Tudo, por enquanto, não passa de projeto, apesar do ano-limite para a implantação da primeira fase ser 2030. A cidade foi concebida para 1,2 milhão de habitantes. Em 2045, a população poderia chegar a 9 milhões, pela localização acessível a no máximo seis horas de vôo para 40% do globo, além do importante acesso no Mar Vermelho. Haverá uma cidade industrial flutuante nessas águas: a Oxagon, que contará com o primeiro porto do mundo totalmente automatizado. São 48 km2 em formato de octágono. Na outra ponta de The Line, será construída a Trojena, nas montanhas e vales desertos do país, um destino turístico para resorts para esqui na neve e outros esportes radicais.

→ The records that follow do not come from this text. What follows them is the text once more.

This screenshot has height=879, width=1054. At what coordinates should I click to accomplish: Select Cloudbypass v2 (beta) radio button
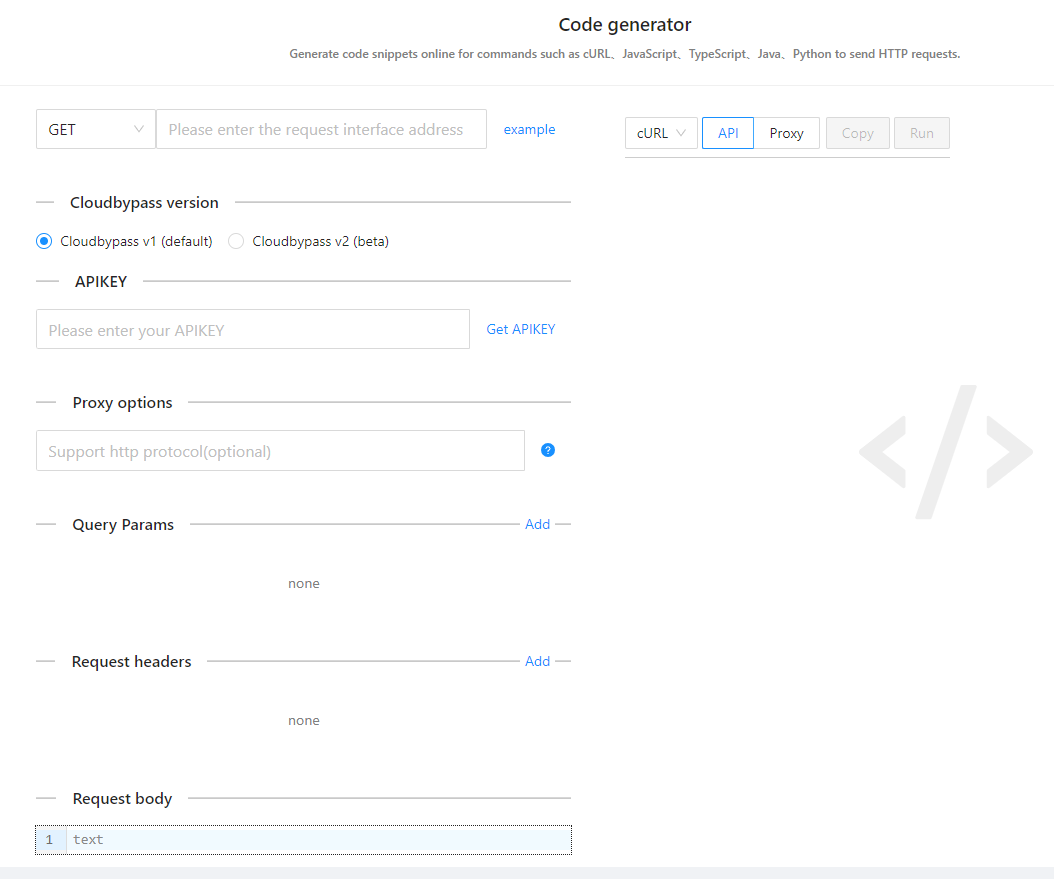click(236, 241)
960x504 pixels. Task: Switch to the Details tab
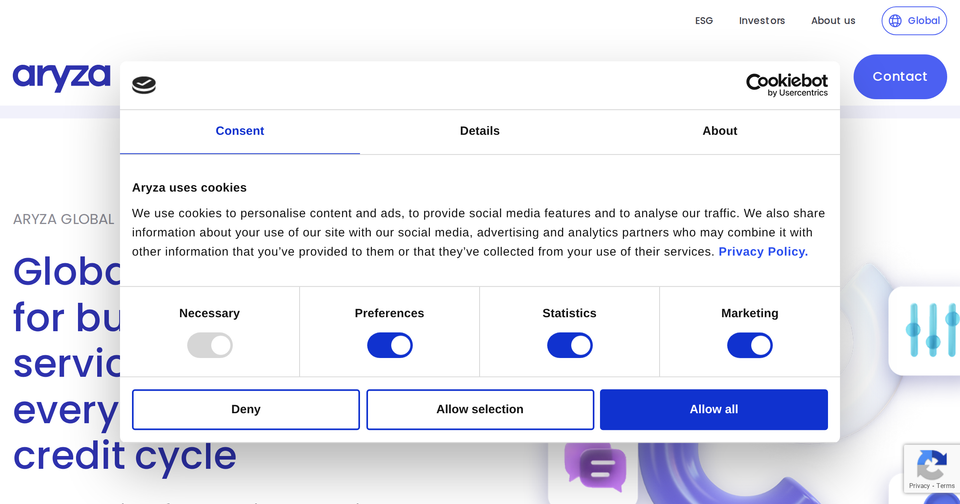[480, 131]

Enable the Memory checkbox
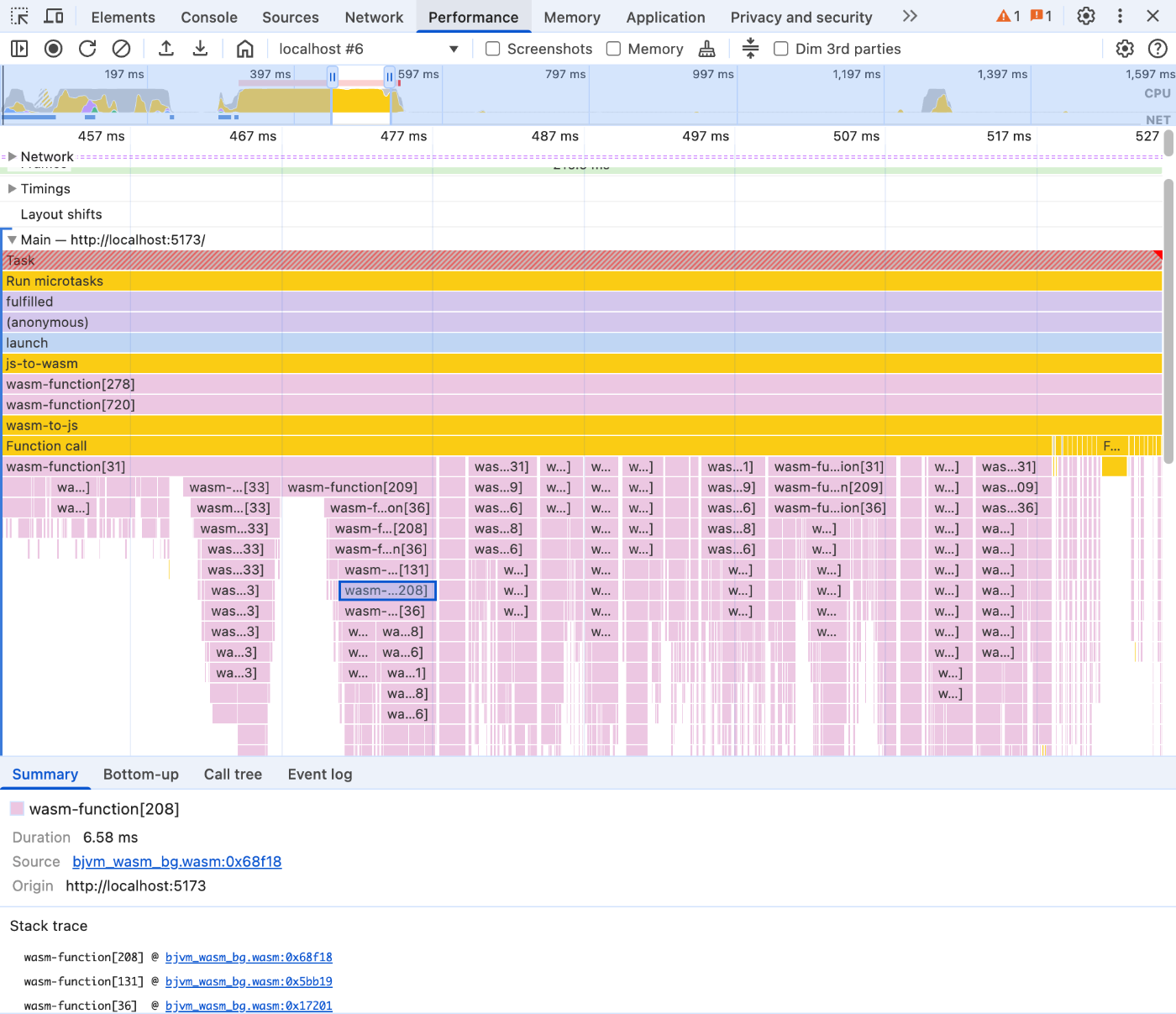[x=614, y=49]
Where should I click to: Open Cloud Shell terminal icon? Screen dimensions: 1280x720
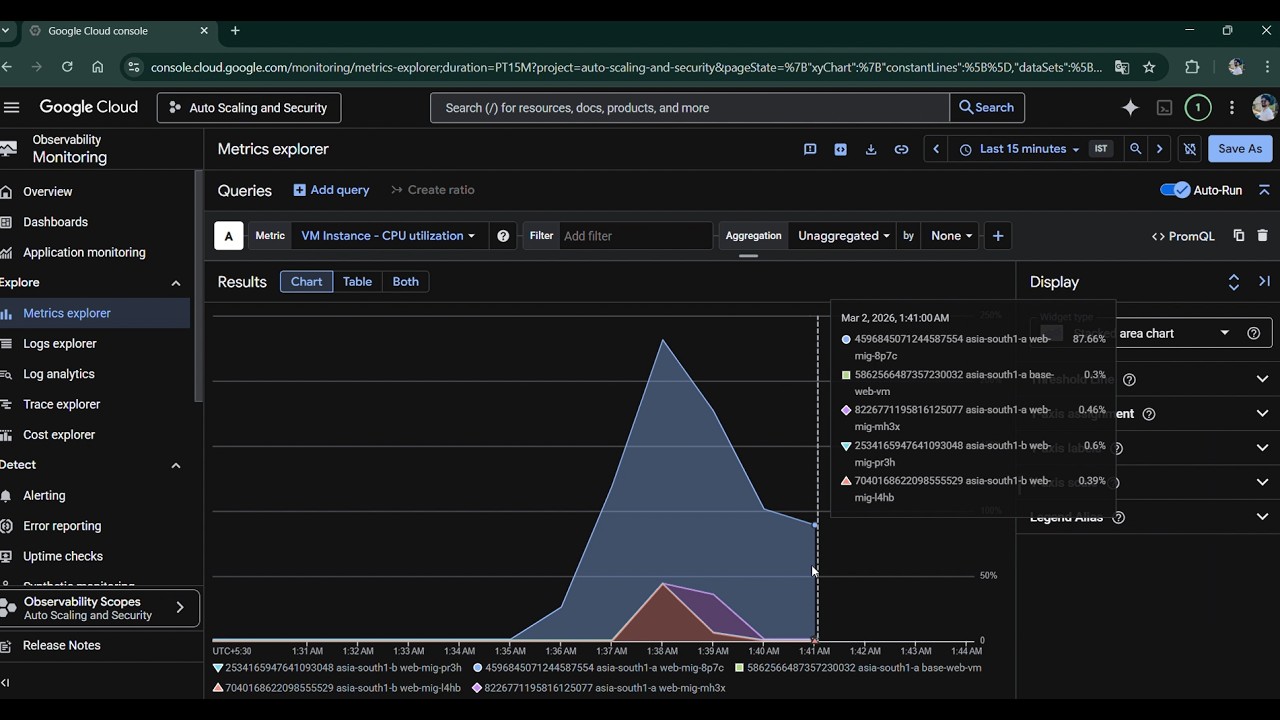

Com o megaprojeto Neom, o príncipe pretende criar 380 mil empregos. A projeção é que a população em seu país triplique: vá de 34 milhões a 100 milhões em 2040, dos quais seriam 70% estrangeiros. Serão necessários US$ 500 bilhões para a implantação (R$ 2,5 trilhões), com parte da iniciativa privada. Daí a viagem do príncipe a Nova York, em abril, para falar com investidores, e o giro pela Europa, que incluiu uma visita ao francês Emmanuel Macron, em julho. O encontro chocou os defensores dos direitos humanos, mas a reviravolta na geopolítica mundial mudou o espírito dos líderes mundiais. Eles resolveram prestar atenção nos planos do príncipe, que passou a ser incontornável para a estabilidade mundial. E sua visão excêntrica, afinal de contas, pode se tornar realidade.